In particolare, una società committente affidava a un’impresa di autotrasporto l’incarico di trasportare alcune casse contenenti manufatti artistici. Durante le operazioni preliminari allo scarico, un dipendente della società committente e un autista dell’impresa incaricata del trasporto procedevano alla rimozione della cinghia che tratteneva due casse ancorate all’interno del furgone.

Le due casse, del peso rispettivamente di circa 180 e 400 chilogrammi, erano ancorate mediante un’unica cinghia e, una volta rimosso il sistema di fissaggio, la cassa più pesante si inclinava trascinando con sé quella più leggera e schiacciando il lavoratore dipendente della società committente contro la parete del mezzo, provocandogli gravi lesioni.

Cosa dice la Cassazione

La IVa sezione penale della Corte di Cassazione, con la sentenza n. 15045/2026 ha confermato la responsabilità per l’appaltatore.

Con riferimento al rischio interferenziale, la cassazione ha ribadito che esso non dipende dalla natura del contratto intercorrente tra le imprese coinvolte, ma dalla concreta coesistenza di diverse organizzazioni lavorative all’interno del medesimo contesto operativo.
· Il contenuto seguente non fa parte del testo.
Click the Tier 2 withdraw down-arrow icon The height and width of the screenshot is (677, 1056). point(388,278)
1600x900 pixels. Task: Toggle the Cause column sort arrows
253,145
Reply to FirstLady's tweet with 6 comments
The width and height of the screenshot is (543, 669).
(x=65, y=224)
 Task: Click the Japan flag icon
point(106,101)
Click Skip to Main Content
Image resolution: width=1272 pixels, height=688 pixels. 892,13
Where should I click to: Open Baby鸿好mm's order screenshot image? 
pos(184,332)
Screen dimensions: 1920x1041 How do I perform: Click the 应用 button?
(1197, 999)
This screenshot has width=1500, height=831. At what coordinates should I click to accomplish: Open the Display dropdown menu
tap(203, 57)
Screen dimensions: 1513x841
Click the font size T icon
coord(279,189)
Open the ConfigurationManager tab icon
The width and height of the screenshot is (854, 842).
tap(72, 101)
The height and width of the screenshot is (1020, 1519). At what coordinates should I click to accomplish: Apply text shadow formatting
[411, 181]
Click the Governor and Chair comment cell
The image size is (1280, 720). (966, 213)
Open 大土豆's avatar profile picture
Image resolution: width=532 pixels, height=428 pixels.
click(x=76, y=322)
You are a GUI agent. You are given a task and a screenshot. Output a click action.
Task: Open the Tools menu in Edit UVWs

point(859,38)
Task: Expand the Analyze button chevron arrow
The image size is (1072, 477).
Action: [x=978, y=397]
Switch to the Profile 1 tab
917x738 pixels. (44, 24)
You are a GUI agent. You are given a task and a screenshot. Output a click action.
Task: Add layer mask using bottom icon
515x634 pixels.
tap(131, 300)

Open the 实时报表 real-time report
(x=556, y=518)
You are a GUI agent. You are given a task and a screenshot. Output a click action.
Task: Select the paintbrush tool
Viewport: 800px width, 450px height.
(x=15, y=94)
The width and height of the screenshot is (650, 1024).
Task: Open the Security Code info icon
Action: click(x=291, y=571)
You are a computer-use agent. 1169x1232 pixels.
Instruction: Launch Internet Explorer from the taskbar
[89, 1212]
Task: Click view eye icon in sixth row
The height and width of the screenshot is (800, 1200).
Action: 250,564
Dall’interferenza deriva infatti un rischio ulteriore, di natura relazionale e organizzativa, che non si esaurisce nel semplice contatto rischioso tra lavoratori appartenenti a imprese diverse, ma trova origine nella stessa compresenza di più organizzazioni lavorative, anche quando le rispettive attività non si svolgano in modo strettamente contemporaneo.

La presenza di un rischio interferenziale fa sorgere specifici obblighi di cooperazione, coordinamento e reciproca informazione tra i soggetti coinvolti. Ciascuna impresa è tenuta a comunicare all’altra i rischi che possono incidere sull’attività dei rispettivi lavoratori e a condividere tutte le informazioni necessarie per garantire lo svolgimento delle operazioni in condizioni di sicurezza.

Conclusioni

In conclusione, quando più organizzazioni lavorative operano sullo stesso contesto operativo o intervengono in fasi tra loro collegate della medesima attività sorge un autonomo rischio interferenziale che richiede un’effettiva attività di cooperazione, coordinamento e scambio di informazioni.

Per le imprese non è sufficiente fare affidamento sulla ripartizione formale delle competenze o sulle clausole contrattuali. È necessario individuare concretamente i rischi che ciascuna organizzazione introduce nell’attività dell’altra e adottare misure preventive adeguate in modo da garantire una gestione efficace della sicurezza e prevenire eventi lesivi.